**Stated goal 1:**
From the connector passage, list every part that each elastic element includes.
**Stated goal 2:**
Continue the passage about the connector from the point where it ends.

According to a first aspect, this application provides a connector. The connector includes a base, a plurality of terminal modules, and a ground shielding plate. The plurality of terminal modules are disposed on the base in parallel in a first direction, and may be configured to transmit high-speed differential signals or high-speed single-ended signals and high currents. The ground shielding plate is disposed between two adjacent terminal modules to shield an interfering signal for a corresponding terminal module. During specific disposition, the ground shielding plate includes a body and at least two elastic elements disposed on the body. Each elastic element includes a first spring arm, a second spring arm, and a contact part. A first end of the first spring arm and a first end of the second spring arm are separately connected to the body, and a second end of the first spring arm and a second end of the second spring arm are separately connected to the contact part. During disposition, the contact part is biased toward the first direction relative to the body, so that when the connector and a mated connector are plug-connected to each other, the contact part can elastically abut against a ground shielding plate of the mated connector, thereby ensuring electrical connection reliability of the contact part and the ground shielding plate of the mated connector.

In this embodiment of this application, after the contact part is electrically connected to the ground shielding plate of the mated connector, the first spring arm and the second spring arm can form two signal return paths connecting the contact part and the body. At least two elastic elements may be disposed on each ground shielding plate. In this case, at least four signal return paths can be formed between the ground shielding plate of the connector in this embodiment of this application and the ground shielding plate of the mated connector, so that loop inductance can be reduced, resonance phenomena of signal crosstalk phenomena can be reduced, and signal transmission performance of the connector can be optimized.

When the first spring arm and the second spring arm are disposed, the first spring arm is tilted toward the first direction relative to the body, and the second spring arm is tilted toward the first direction relative to the body. In this case, when the contact part is formed, the contact part is separately connected to the second end of the first spring arm and the second end of the second spring arm, so that the contact part can be easily biased toward the first direction.

In a specific implementation solution, the connector and the mated connector may be plug-connected to each other in a second direction. In this case, the at least two elastic elements may be disposed on the body in the second direction. When the connector in this embodiment of this application and the mated connector are plug-connected to each other in the second direction, a length of an electric stub generated at an end of the ground shielding plate of the mated connector can be reduced, so that resonance phenomena of signal crosstalk phenomena are further reduced, and signal transmission performance of the connector is optimized.

**Entries:**
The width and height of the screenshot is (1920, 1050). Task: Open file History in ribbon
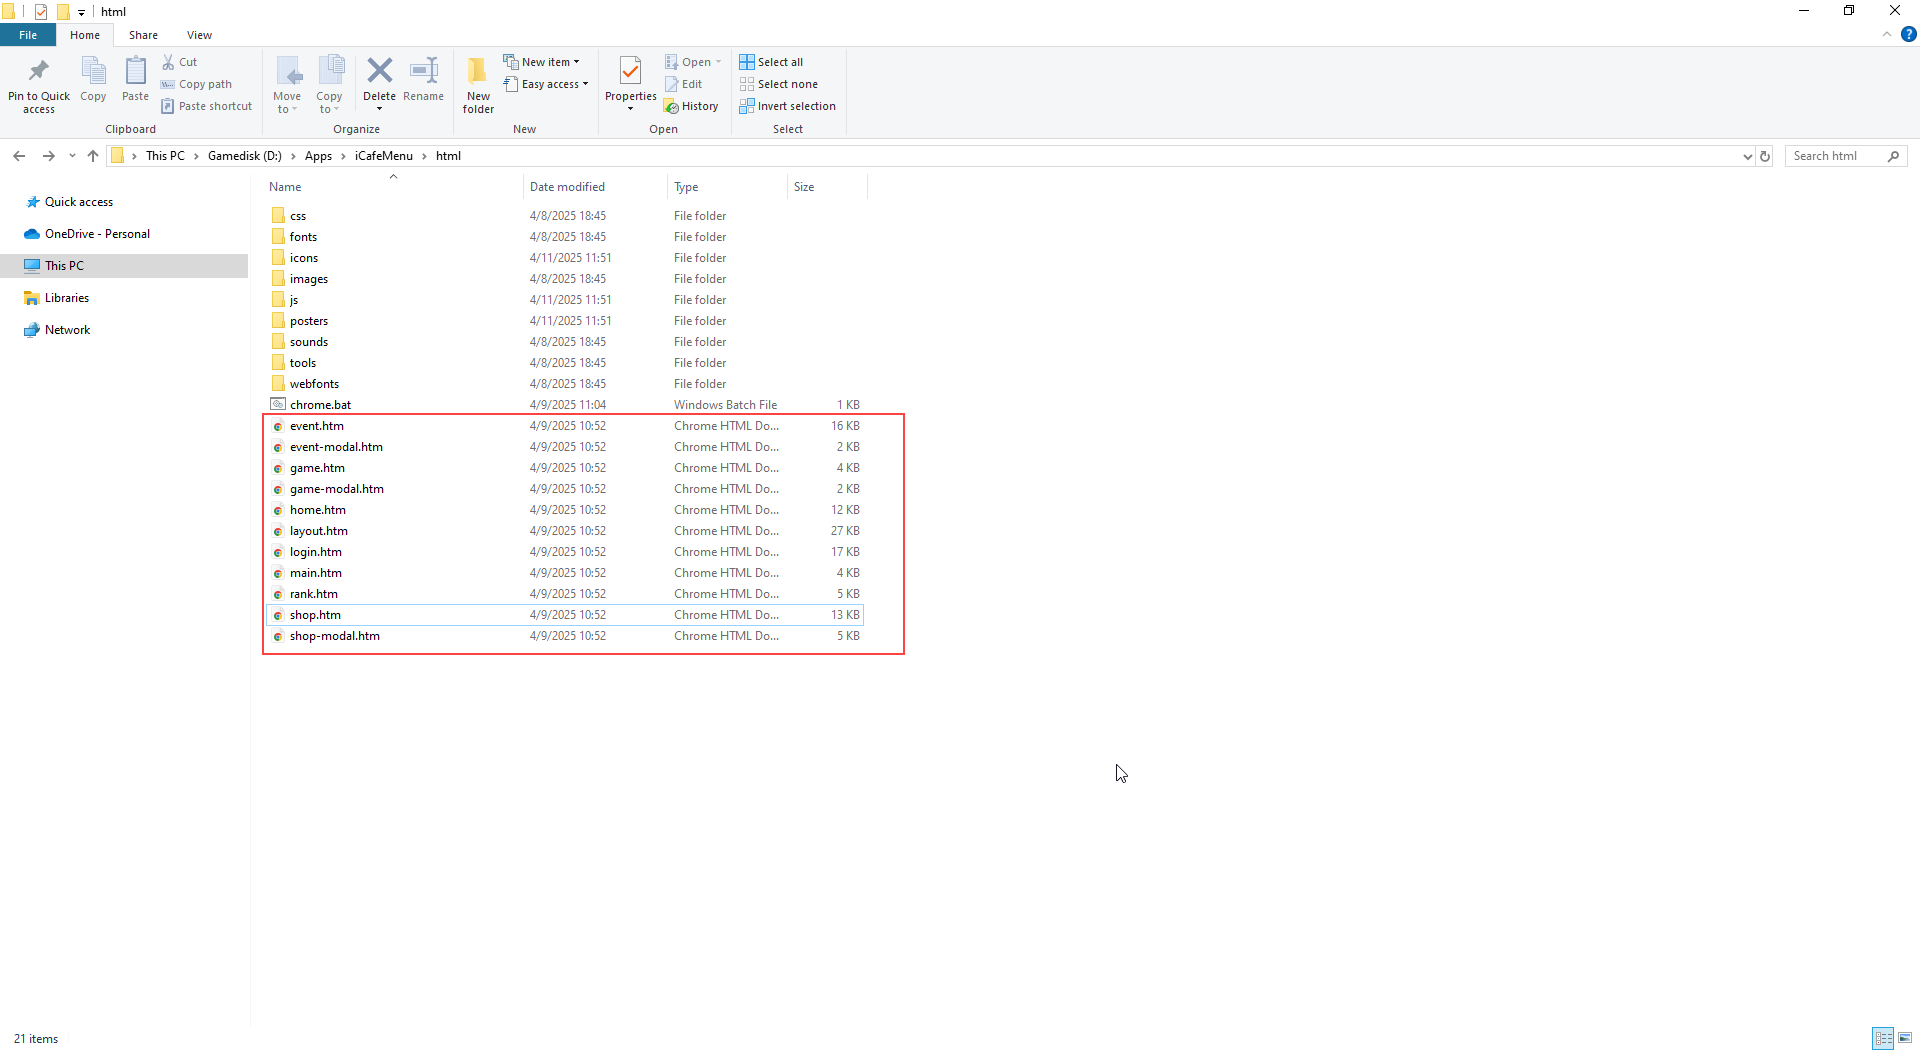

---

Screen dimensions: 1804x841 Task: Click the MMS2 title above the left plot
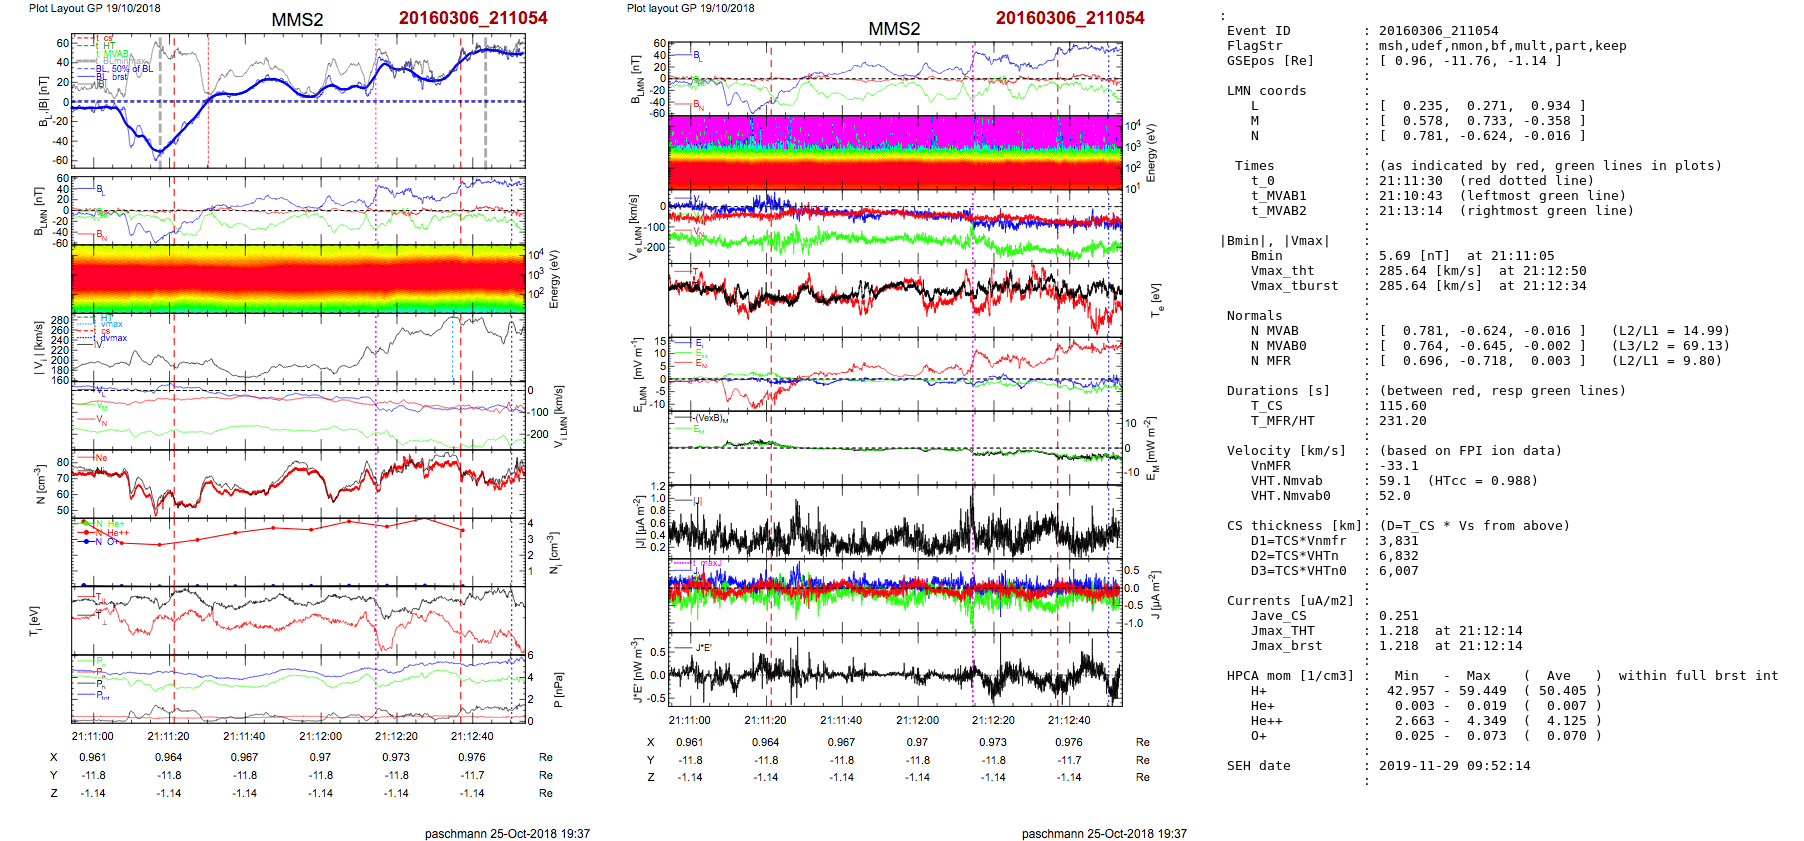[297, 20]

**Exercise output 1:**
A first spring arm, a second spring arm, and a contact part.

**Exercise output 2:**
When the contact part is formed, the second end of the first spring arm intersects with the second end of the second spring arm, and the contact part is disposed at an intersection location between the second end of the first spring arm and the second end of the second spring arm.

In a specific implementation solution, when the connector and the mated connector are plug-connected to each other in the second direction, in the second direction, one end of the ground shielding plate is connected to the base, and a first protrusion protruding in the first direction is disposed at the other end. In this solution, when the connector in this embodiment of this application and the mated connector are plug-connected to each other, the ground shielding plate of the mated connector can be kept at a specific spacing from the ground shielding plate by using the first protrusion, to prevent the ground shielding plate of the mated connector from being inserted into a slot between the elastic element and the body.

In another specific implementation solution, a second protrusion is disposed at the intersection location between the second end of the first spring arm and the second end of the second spring arm, the second protrusion protrudes in the first direction, and the top of the second protrusion forms the contact part. The contact part is formed by using the top of the second protrusion, so that contact reliability of the ground shielding plate and the ground shielding plate of the mated connector can be improved.

During specific disposition, a surface of the second protrusion may be circular, arc-shaped, arch-shaped, or the like, to guide movement of the ground shielding plate of the mated connector, so that a plug-connection process of the mated connector is smoother.

In another specific implementation solution, the elastic element further includes a third spring arm, the third spring arm is separately connected to the second end of the first spring arm and the second end of the second spring arm, a third protrusion protruding in the first direction is disposed on the third spring arm, and the top of the third protrusion forms the contact part. The contact part is formed by using the top of the third protrusion, so that contact reliability of the ground shielding plate and the ground shielding plate of the mated connector can be improved.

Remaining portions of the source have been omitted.